The Batagay megaslump releases 4000–5000 tons of organic carbon annually [22], which consists of labile aliphatic-rich humic acids (MIS 5e deposits). Its rapid microbial degradation could increase CO₂ and CH₄ emissions, exacerbating Arctic warming [6,16]. Assuming a 1.5× increase in thaw rates by 2100 [8], this site alone may contribute ~6000–7500 tons C yr⁻¹, with ~30–50% emitted as CO₂/CH₄ (based on Arctic emission factors) [16]. Thawing permafrost exerts effects on hydrology, destabilizing soils and triggering thermokarst formation. This disrupts vegetation (e.g., larch woodlands) and reduces biodiversity of the region, as observed in analogous permafrost-affected regions [48]. Eroded organic matter enters rivers (Yana, Lena, Ob, Kolyma rivers), releasing bioavailable carbon that may affect the aquatic ecosystems of arctic seas [49]. Thawing of permafrost can affect the social life of the population, which is reflected in damage to infrastructure (subsidence of soil, destruction of linear objects), and threatens the food security of the peoples of the far north, as well as the release of various pathogens and pollutants stored in the permafrost [50].

4. Conclusions

The release of organic matter from the frozen state plays an important role in climate change on the planet and can serve as a marker of environmental changes in the past.
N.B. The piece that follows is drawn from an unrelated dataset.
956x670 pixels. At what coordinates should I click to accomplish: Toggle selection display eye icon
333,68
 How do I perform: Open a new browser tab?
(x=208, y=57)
The study revealed that in terms of physicochemical parameters, relict paleosoils are relatively similar in their parameters to modern analogues (carbon, nitrogen and biogenic element content), but they have significant differences in the molecular structure of HAs (AR/AL varies from 0.43 to 0.67). Analysis of the molecular composition of the different aged paleosoils from the Ice Complex deposits has shown that the initial conditions for the formation of organic matter determine their molecular structure. Thus, the HAs from MIS 7 paleosoils are characterized by a relatively high content of aromatic structural fragments, up to 40%, due to the long process of humification under the hydromorphic conditions. Organic matter in the younger paleosoils from the MIS 5e stage was characterized by a shorter stage of humification, and the formation of coniferous-deciduous forests ensured the formation of aliphatic structural fragments of up to 70%. These conditions for the formation of organic matter are quite close to those of modern soil formation; modern soils contain high percentages of aliphatic structural fragments in their organic matter, reaching up to 68%.

Based on to the obtained molecular composition data, the most active humification processes with the formation of hydrophobic molecular complexes occur in the zone of the most active pedogenic organomineral interaction between the superficial organogenic peaty horizon and the underlying mineral soil mass.

Therefore, we can conclude that local bioclimatic conditions determine the molecular composition of HAs. Aliphatic structural fragments are less resistant to biodegradation, and aliphatic-rich organic matter may be available for microbial destruction, which may affect climate change and the emission of climate-active gases into the atmosphere.

Future research should focus on investigating the transformation rates and molecular composition dynamics of HAs in SOM released from the Ice Complex for the better prediction of its contribution to global climate change.